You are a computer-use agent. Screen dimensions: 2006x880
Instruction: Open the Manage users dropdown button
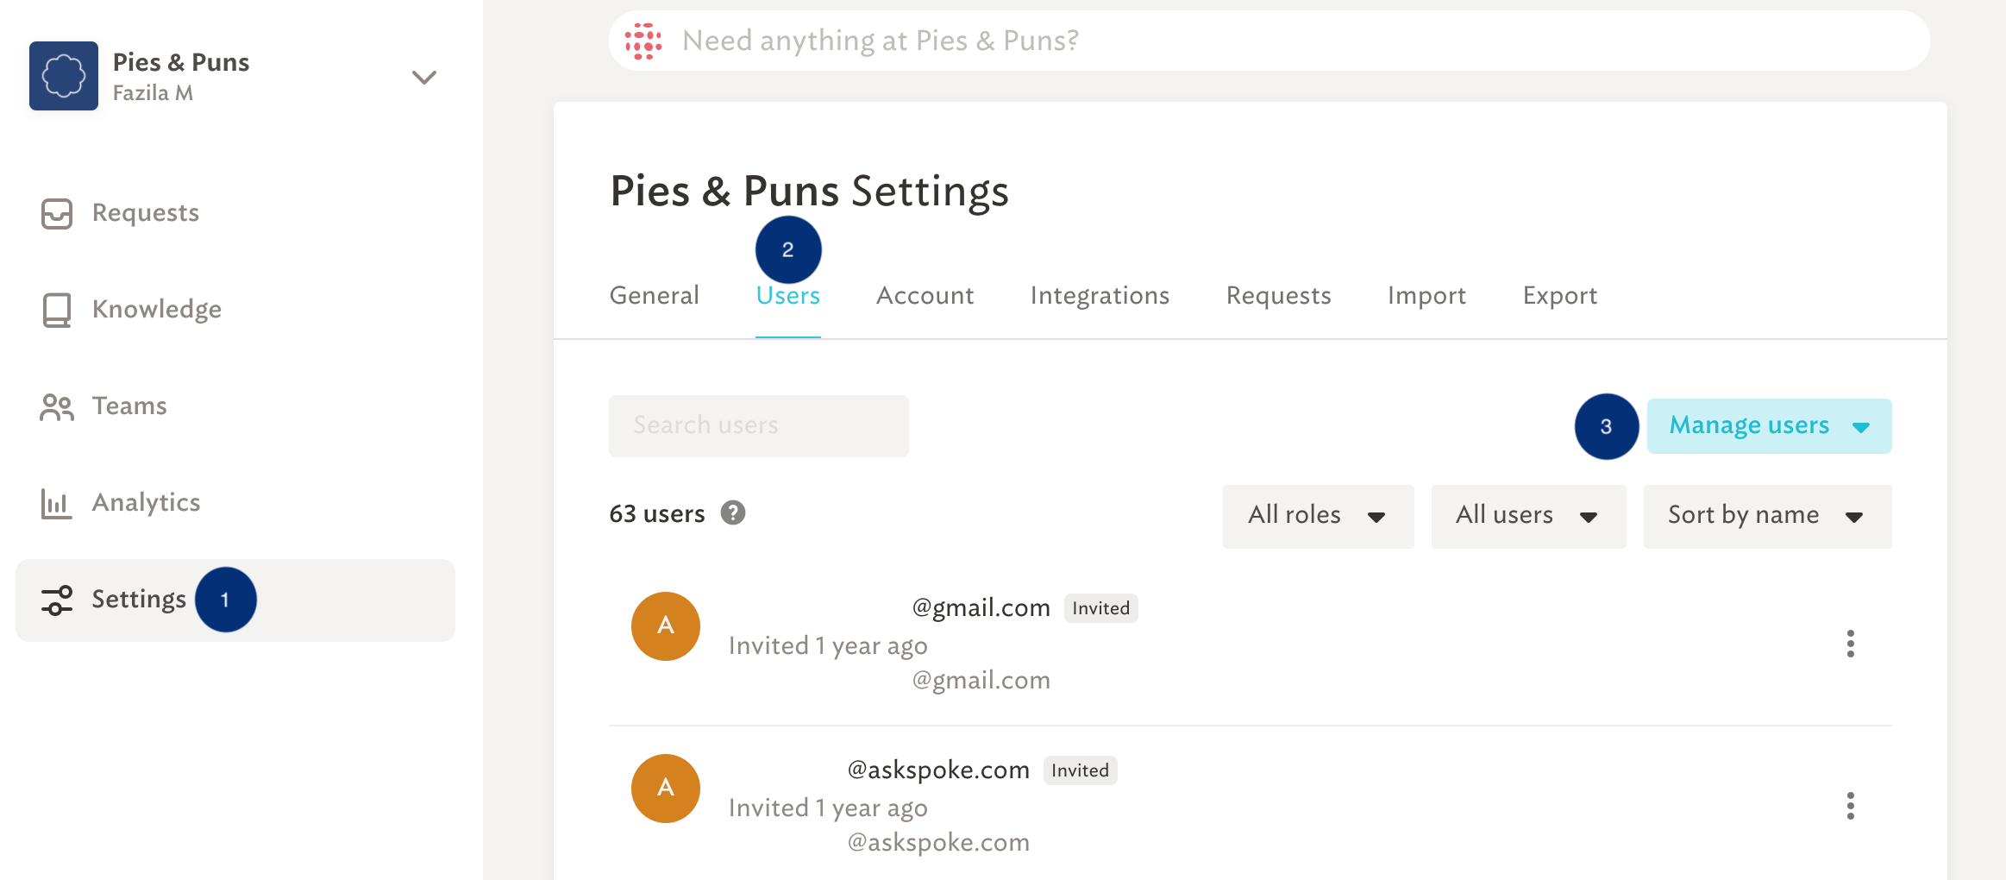pyautogui.click(x=1769, y=425)
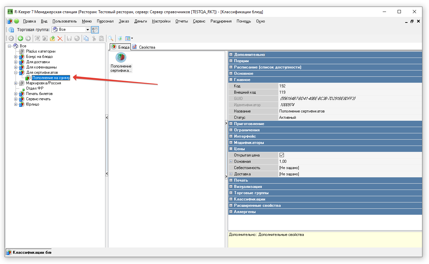The width and height of the screenshot is (429, 264).
Task: Switch to the Свойства tab
Action: [144, 47]
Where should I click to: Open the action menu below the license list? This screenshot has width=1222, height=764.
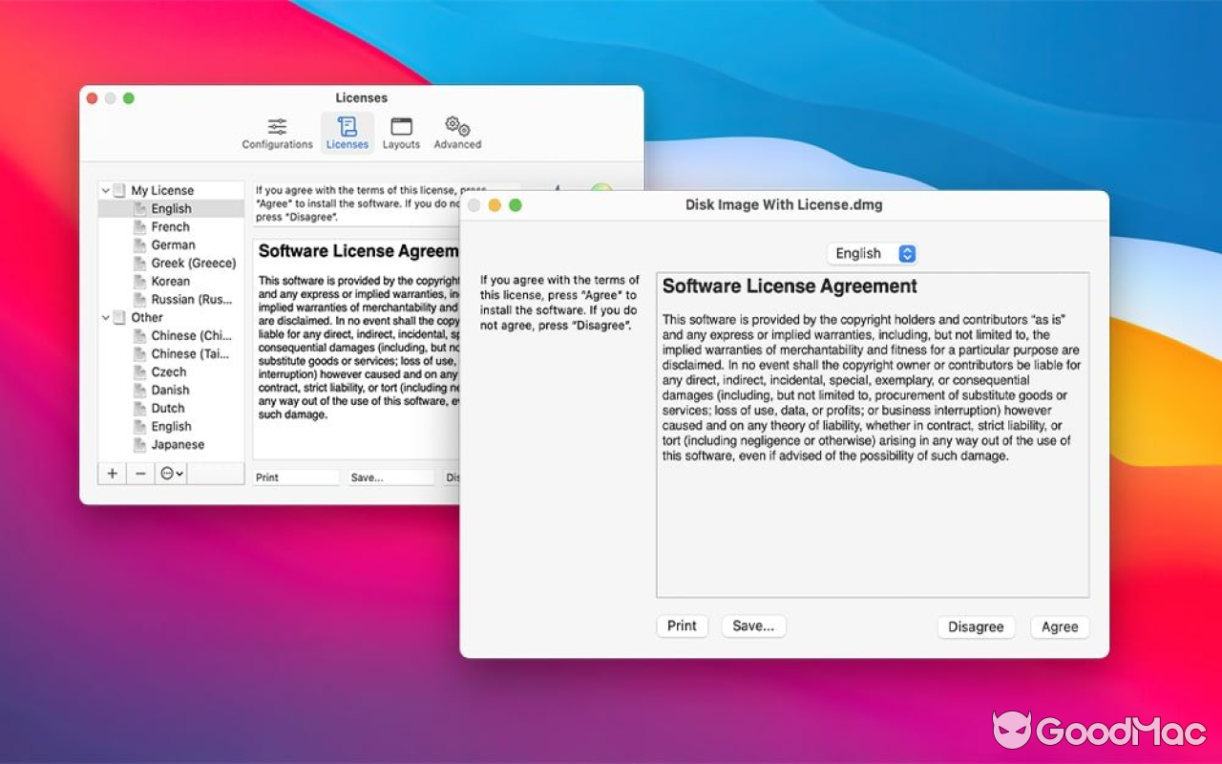(x=170, y=473)
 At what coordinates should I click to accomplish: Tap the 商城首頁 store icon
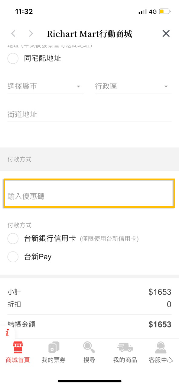pyautogui.click(x=18, y=347)
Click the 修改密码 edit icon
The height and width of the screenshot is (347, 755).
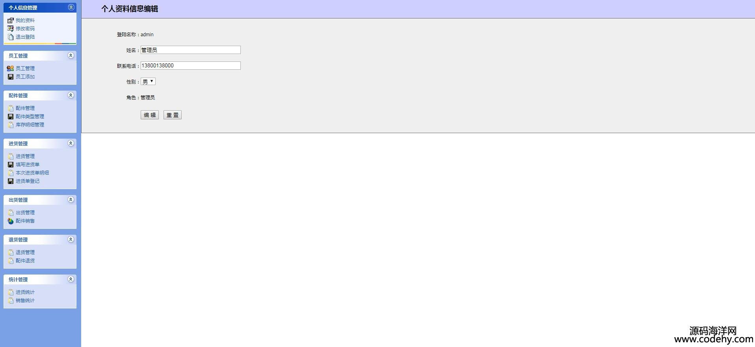click(x=11, y=29)
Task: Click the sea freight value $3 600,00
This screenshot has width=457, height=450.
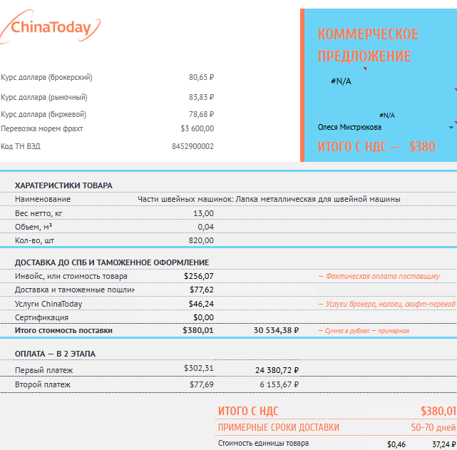Action: (x=197, y=128)
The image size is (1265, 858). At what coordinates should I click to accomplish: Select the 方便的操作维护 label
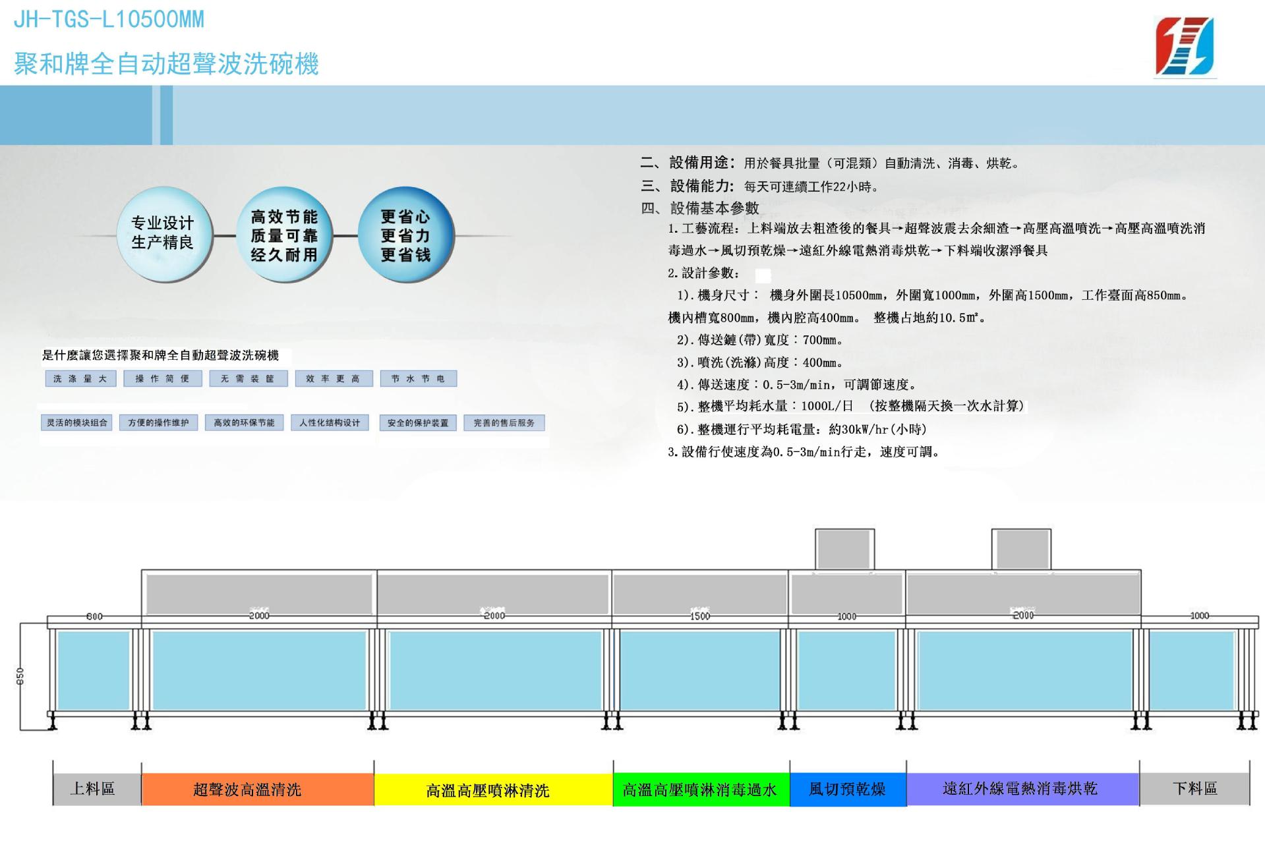pyautogui.click(x=158, y=423)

---*---

Change each "At what coordinates should I click to accomplish" in the material above to "Where should I tap to accomplish" and leave everything else as it is. Write the material out again without the pictures.

### Finished answer
You are a computer-use agent. Screen dimensions: 2006x880
Instruction: Open the Manage users dropdown button
pyautogui.click(x=1769, y=425)
The width and height of the screenshot is (429, 264).
Task: Switch to the Свойства tab
Action: [144, 47]
Where should I click to: Open the action menu below the license list? This screenshot has width=1222, height=764.
(x=170, y=473)
 Where should I tap to accomplish: Tap the 商城首頁 store icon
pyautogui.click(x=18, y=347)
Click the 修改密码 edit icon
The height and width of the screenshot is (347, 755).
click(x=11, y=29)
Task: Click the sea freight value $3 600,00
This screenshot has width=457, height=450.
Action: (x=197, y=128)
The image size is (1265, 858). Where should I tap to accomplish: Select the 方便的操作维护 label
pyautogui.click(x=158, y=423)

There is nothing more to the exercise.